As for the foreign militants, it is true that Bush's ridiculous rhetoric "invited" them to Iraq, but the fact is that they did not need much cajoling. The highest goal of groups like Al Qaeda is to overthrow secular regimes in the ISLAMIC world and begin building the caliphate in the Muslim heartland. The U.S. invasion gave Islamists the opportunity to achieve a strategic purchase in Iraq, but almost as many would have gravitated to Iraq if Saddam's regime had collapsed for internal reasons.

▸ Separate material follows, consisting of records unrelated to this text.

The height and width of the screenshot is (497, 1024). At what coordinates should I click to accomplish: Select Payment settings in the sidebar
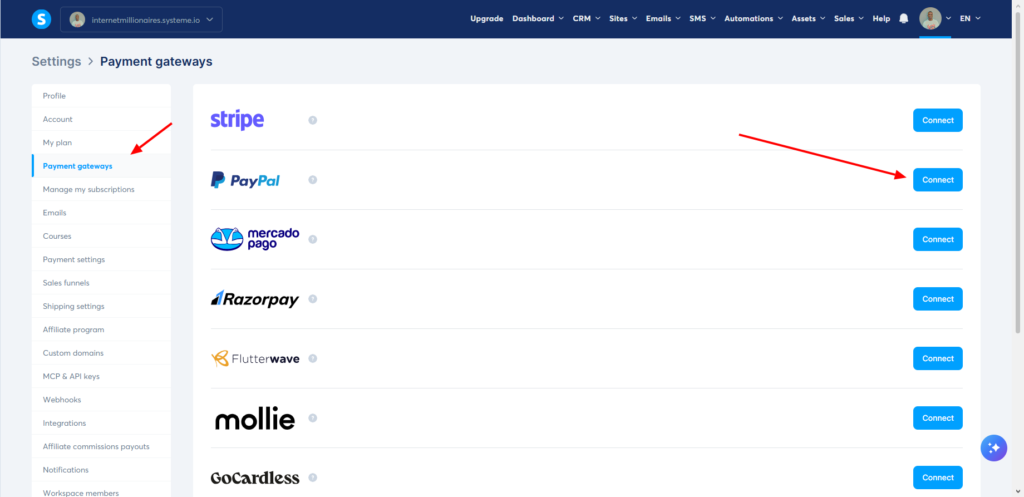[x=74, y=259]

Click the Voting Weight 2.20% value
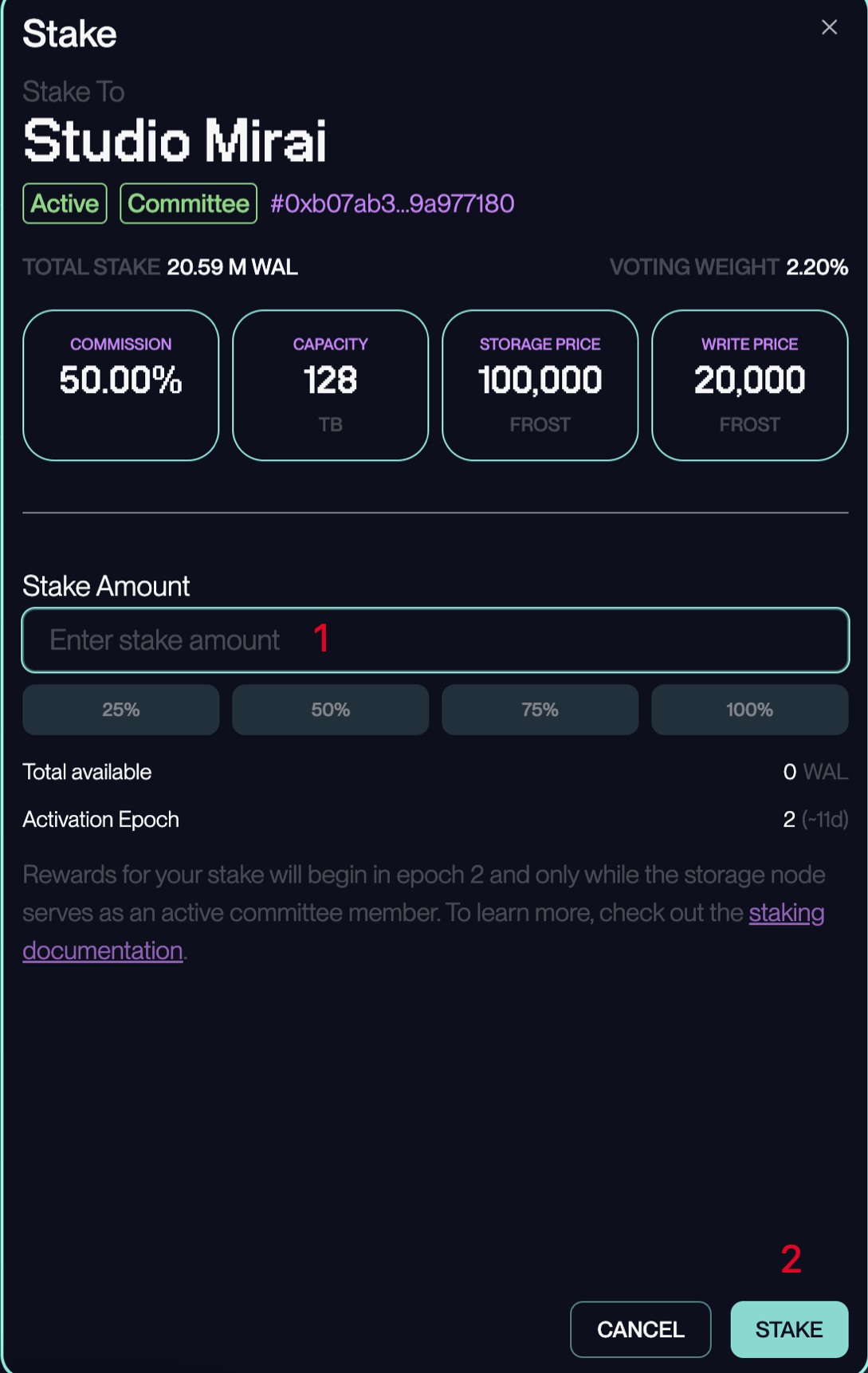point(816,267)
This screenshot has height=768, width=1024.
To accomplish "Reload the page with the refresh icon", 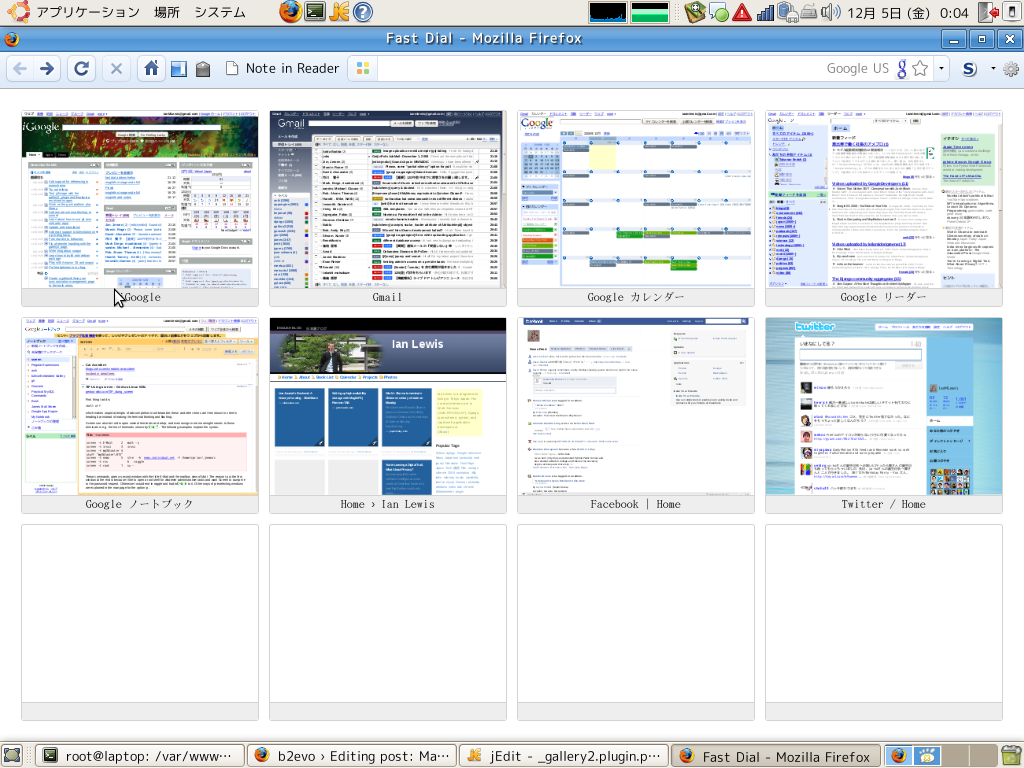I will (82, 69).
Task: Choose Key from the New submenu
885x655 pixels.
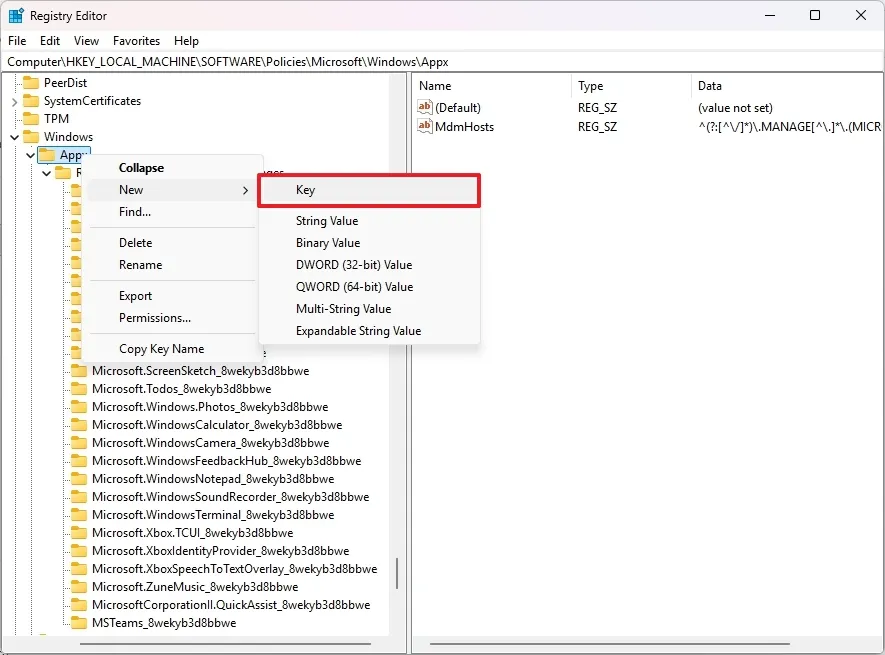Action: (306, 190)
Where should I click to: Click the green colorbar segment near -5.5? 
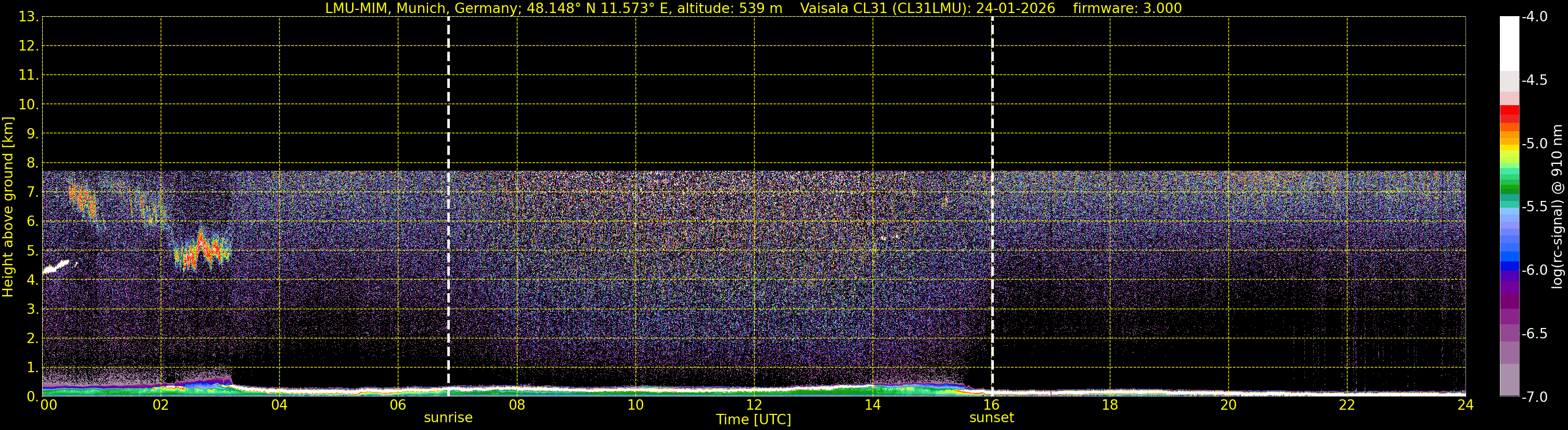point(1510,190)
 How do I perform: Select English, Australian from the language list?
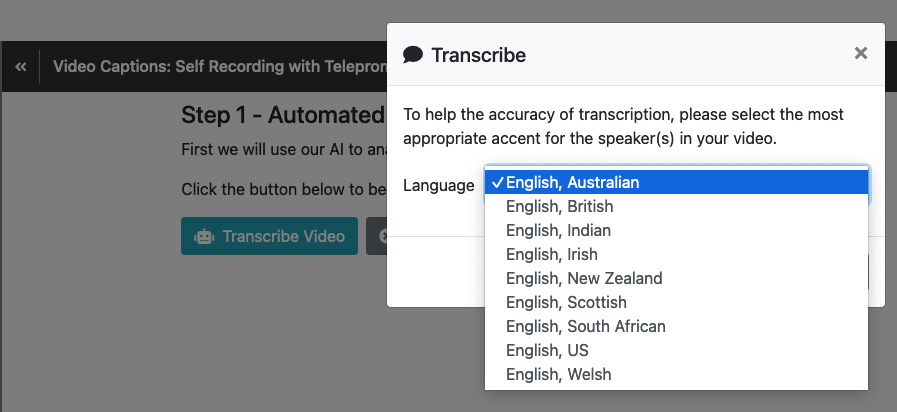click(676, 183)

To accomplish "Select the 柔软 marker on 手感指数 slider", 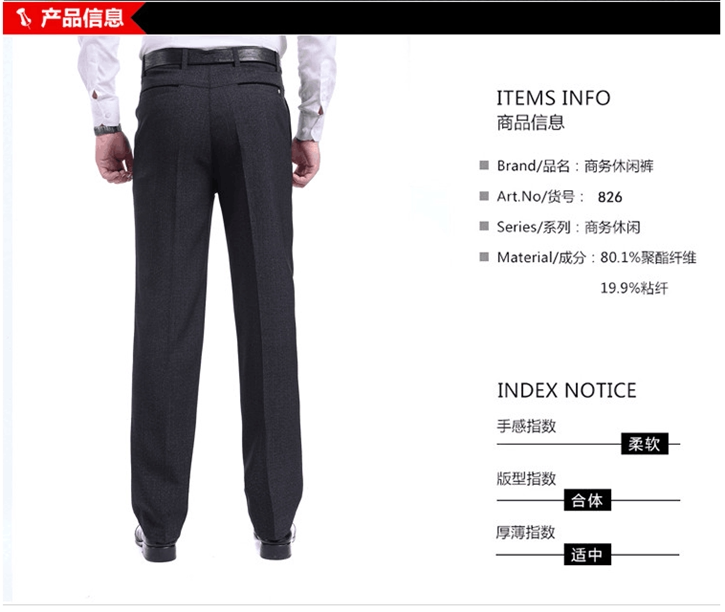I will point(644,444).
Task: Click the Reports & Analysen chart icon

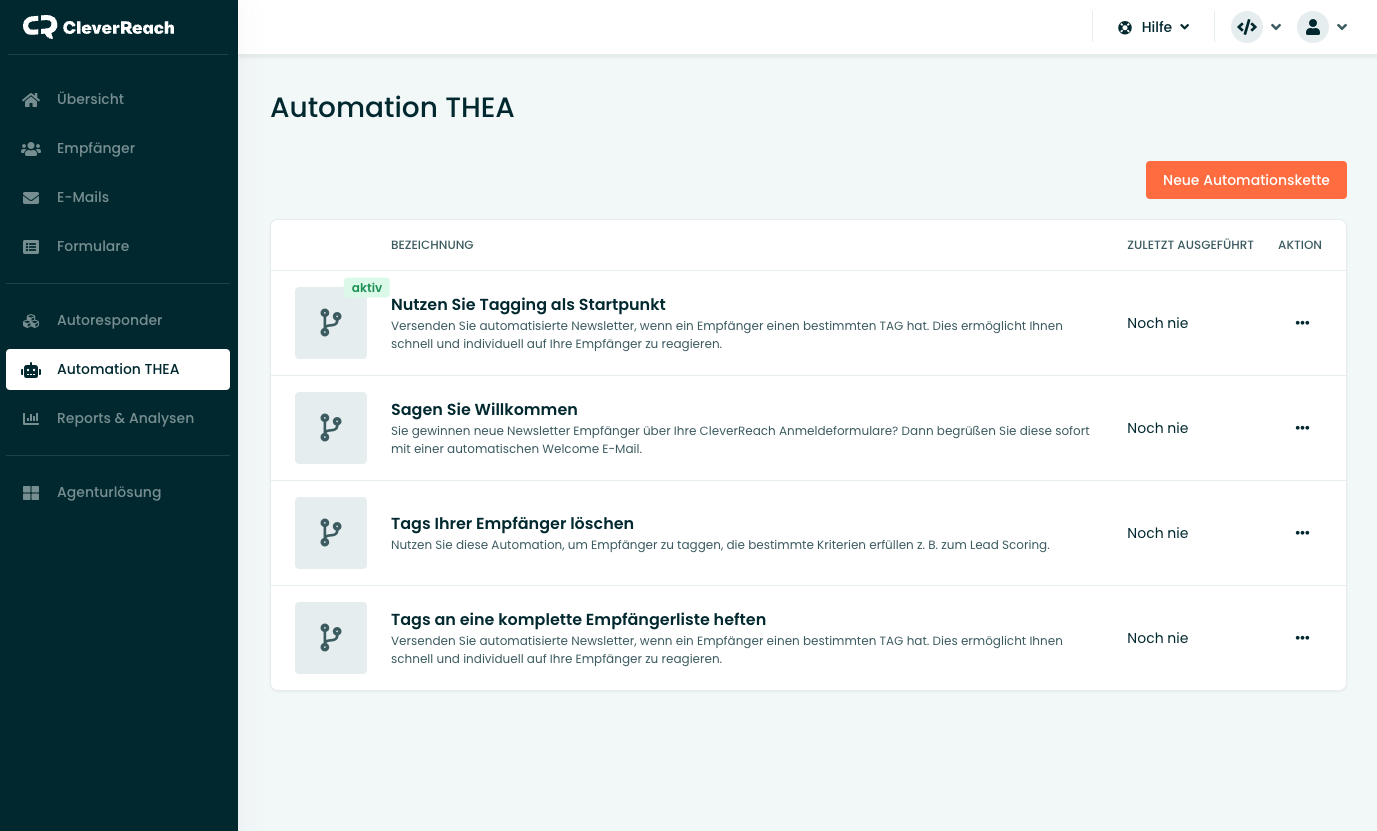Action: pos(31,418)
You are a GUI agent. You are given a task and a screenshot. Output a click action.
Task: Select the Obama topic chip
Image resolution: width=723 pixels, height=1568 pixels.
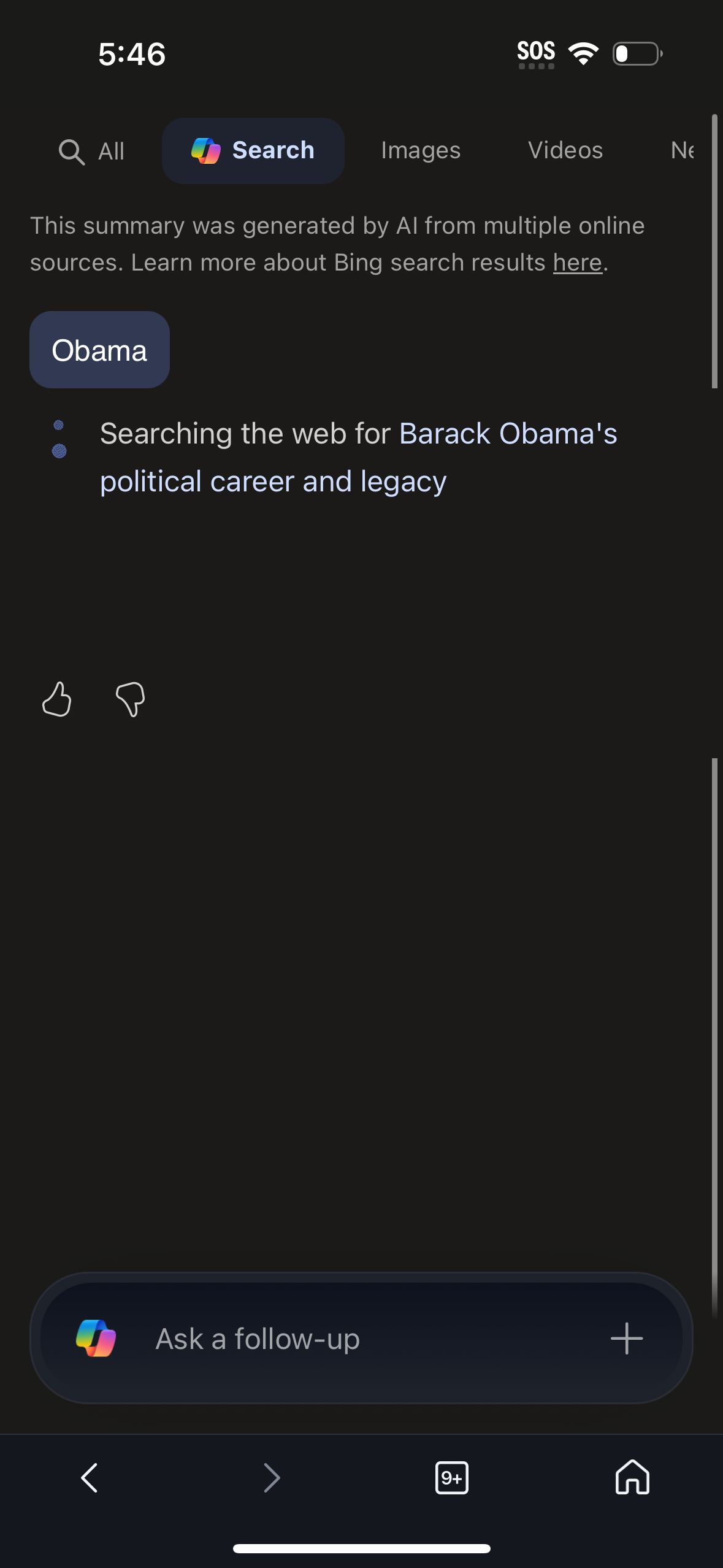[99, 349]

Again, I point to the Samarra attack and ask, why would an Iraqi whose sole quarrel was with the U.S. commit such an act? Do you really believe that those who did this would have refrained if U.S. troops had already withdrawn?

Anonymous said...

Meyer you sound like a neocon hiding behind some ying yang obscurantist nonsense. You mention left-right as though they were some thesis antithesis polar concepts. This is a trivialization.
There are people who believe that the cause of hostilities toward the US is because of US covert and corporate meddling in other nations affairs. These people are on the left and the right but the neocons are a whole other cut of cloth they are imperialists, and great many of them have a special place in their hearts for the zionist movement. They are not patriots they are globalists who stab America in the back in a heart beat if it furthered their real cause.

Madman of Chu said...

Dear Anonymous,

If I am a neocon then I've done a very good job of hiding it, since it has been a mystery even to myself. As for you, you sound like an anti-Semite hiding behind some anti-neocon anger. I'm angry at the neocons too, it doesn't stand as an excuse for bigotry.